◆ What is required
Only the lines from the one containing "Spielplan (953, 205)" through the one containing "[DFB-Pokal: Millionen-Publikum verfolgt" should be printed, exactly as they appear below, with both ends included.

** Opening Information block **

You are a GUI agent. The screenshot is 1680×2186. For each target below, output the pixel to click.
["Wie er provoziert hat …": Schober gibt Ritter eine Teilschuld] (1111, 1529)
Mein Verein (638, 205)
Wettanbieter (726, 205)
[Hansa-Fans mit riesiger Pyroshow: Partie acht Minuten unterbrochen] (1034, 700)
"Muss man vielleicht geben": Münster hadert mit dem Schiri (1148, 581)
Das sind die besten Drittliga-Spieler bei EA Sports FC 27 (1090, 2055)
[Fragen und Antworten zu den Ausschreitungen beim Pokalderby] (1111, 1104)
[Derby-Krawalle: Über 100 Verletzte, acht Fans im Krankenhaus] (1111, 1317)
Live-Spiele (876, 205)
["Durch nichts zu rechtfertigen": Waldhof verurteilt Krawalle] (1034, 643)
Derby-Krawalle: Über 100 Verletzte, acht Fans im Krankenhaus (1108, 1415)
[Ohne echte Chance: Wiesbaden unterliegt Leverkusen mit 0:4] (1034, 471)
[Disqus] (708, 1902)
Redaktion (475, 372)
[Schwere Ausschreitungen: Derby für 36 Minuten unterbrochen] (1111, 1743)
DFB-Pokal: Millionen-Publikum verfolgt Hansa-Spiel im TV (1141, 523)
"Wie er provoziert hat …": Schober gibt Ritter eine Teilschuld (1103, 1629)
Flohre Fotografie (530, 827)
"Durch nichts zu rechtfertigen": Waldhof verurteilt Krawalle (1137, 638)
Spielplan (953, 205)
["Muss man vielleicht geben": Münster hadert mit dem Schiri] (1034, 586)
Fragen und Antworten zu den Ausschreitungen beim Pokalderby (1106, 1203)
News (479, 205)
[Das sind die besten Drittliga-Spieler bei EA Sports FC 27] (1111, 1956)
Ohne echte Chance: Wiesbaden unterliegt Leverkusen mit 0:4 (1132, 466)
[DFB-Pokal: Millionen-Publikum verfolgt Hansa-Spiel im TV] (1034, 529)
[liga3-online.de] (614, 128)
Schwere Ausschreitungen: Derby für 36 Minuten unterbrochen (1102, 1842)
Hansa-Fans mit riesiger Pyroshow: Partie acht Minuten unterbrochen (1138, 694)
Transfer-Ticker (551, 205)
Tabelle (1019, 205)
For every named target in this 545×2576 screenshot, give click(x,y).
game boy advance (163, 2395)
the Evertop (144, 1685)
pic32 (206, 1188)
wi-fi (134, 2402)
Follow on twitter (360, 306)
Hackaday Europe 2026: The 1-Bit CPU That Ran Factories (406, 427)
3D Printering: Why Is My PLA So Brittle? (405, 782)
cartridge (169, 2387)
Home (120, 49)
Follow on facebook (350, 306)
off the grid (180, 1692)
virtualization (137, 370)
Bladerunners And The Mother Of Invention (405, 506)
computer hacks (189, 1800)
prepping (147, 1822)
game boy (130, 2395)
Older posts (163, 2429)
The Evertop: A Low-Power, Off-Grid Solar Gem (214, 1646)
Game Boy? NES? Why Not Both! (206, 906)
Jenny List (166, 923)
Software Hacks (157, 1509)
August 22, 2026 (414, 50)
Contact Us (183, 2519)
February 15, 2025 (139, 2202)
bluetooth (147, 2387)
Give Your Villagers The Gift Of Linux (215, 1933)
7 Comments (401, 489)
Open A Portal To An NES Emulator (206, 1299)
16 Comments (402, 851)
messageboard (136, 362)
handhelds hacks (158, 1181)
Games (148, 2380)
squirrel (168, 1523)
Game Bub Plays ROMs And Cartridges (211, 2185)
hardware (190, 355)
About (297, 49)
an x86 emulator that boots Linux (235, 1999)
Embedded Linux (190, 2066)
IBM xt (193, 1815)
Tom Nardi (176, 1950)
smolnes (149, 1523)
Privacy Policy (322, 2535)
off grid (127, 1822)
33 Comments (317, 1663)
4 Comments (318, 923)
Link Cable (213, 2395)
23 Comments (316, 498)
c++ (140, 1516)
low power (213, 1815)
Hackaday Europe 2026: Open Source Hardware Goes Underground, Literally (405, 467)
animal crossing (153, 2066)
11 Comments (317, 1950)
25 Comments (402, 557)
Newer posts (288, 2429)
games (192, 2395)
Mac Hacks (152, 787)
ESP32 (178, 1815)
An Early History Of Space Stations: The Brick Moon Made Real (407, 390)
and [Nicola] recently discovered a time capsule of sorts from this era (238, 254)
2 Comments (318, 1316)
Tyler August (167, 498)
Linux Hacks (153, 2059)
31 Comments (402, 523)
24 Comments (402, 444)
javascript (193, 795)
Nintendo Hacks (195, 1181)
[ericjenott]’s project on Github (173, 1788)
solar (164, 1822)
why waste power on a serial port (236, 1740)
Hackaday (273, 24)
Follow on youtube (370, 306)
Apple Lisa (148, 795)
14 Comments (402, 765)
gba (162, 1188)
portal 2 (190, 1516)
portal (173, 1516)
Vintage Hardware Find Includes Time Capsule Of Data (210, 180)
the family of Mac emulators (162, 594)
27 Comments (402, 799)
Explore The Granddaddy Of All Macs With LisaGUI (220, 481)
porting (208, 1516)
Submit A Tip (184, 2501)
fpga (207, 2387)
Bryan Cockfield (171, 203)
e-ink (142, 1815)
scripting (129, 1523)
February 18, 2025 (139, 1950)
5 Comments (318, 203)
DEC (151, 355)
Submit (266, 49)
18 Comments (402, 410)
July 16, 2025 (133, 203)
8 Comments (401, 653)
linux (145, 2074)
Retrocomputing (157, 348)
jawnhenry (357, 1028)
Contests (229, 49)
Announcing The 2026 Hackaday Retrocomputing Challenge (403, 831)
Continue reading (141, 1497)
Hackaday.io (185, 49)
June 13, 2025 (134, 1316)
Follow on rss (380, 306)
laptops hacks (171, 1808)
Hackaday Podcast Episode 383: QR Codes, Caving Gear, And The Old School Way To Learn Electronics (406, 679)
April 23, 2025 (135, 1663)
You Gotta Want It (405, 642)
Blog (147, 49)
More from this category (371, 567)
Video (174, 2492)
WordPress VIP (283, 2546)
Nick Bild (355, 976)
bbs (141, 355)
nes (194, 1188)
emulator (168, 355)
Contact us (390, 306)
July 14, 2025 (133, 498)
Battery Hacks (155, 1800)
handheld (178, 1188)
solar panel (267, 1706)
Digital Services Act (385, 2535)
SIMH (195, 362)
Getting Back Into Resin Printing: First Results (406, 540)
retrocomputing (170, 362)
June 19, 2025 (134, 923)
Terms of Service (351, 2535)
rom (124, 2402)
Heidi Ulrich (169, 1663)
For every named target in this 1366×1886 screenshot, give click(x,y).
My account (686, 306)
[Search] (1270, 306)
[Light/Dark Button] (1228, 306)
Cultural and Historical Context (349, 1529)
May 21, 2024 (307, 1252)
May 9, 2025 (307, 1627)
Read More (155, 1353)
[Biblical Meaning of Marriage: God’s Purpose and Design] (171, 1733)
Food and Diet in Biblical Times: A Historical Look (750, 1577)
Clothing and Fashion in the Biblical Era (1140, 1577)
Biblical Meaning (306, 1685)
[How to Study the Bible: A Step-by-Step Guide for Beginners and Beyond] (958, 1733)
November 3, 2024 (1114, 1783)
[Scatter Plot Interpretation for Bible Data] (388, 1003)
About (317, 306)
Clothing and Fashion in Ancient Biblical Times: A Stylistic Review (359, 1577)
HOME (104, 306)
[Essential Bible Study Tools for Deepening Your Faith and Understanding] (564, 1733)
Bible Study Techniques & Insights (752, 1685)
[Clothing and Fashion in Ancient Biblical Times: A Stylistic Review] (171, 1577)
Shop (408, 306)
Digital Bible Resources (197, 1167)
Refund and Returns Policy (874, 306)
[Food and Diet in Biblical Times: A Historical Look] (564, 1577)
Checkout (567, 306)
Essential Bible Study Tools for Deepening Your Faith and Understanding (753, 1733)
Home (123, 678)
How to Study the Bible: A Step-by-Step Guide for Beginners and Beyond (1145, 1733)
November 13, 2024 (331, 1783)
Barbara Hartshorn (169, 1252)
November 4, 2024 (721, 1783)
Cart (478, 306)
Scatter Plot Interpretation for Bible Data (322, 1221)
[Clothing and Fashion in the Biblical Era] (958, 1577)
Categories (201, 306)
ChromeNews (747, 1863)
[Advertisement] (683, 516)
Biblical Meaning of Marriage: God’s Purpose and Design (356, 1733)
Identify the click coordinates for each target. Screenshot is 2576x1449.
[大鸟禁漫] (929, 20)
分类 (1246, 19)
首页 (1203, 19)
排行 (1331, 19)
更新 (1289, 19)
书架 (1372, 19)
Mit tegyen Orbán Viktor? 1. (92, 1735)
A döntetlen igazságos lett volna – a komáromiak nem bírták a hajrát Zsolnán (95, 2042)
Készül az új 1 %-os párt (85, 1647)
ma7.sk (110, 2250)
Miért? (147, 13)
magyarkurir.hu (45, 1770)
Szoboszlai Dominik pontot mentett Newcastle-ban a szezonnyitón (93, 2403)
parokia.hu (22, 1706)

** Closing Information block **

◆ Response area
Spielplan (953, 205)
["Muss man vielleicht geben": Münster hadert mit dem Schiri] (1034, 586)
Fragen und Antworten zu den Ausschreitungen beim Pokalderby (1106, 1203)
News (479, 205)
[Das sind die besten Drittliga-Spieler bei EA Sports FC 27] (1111, 1956)
Ohne echte Chance: Wiesbaden unterliegt Leverkusen mit 0:4 (1132, 466)
[DFB-Pokal: Millionen-Publikum verfolgt Hansa-Spiel im TV] (1034, 529)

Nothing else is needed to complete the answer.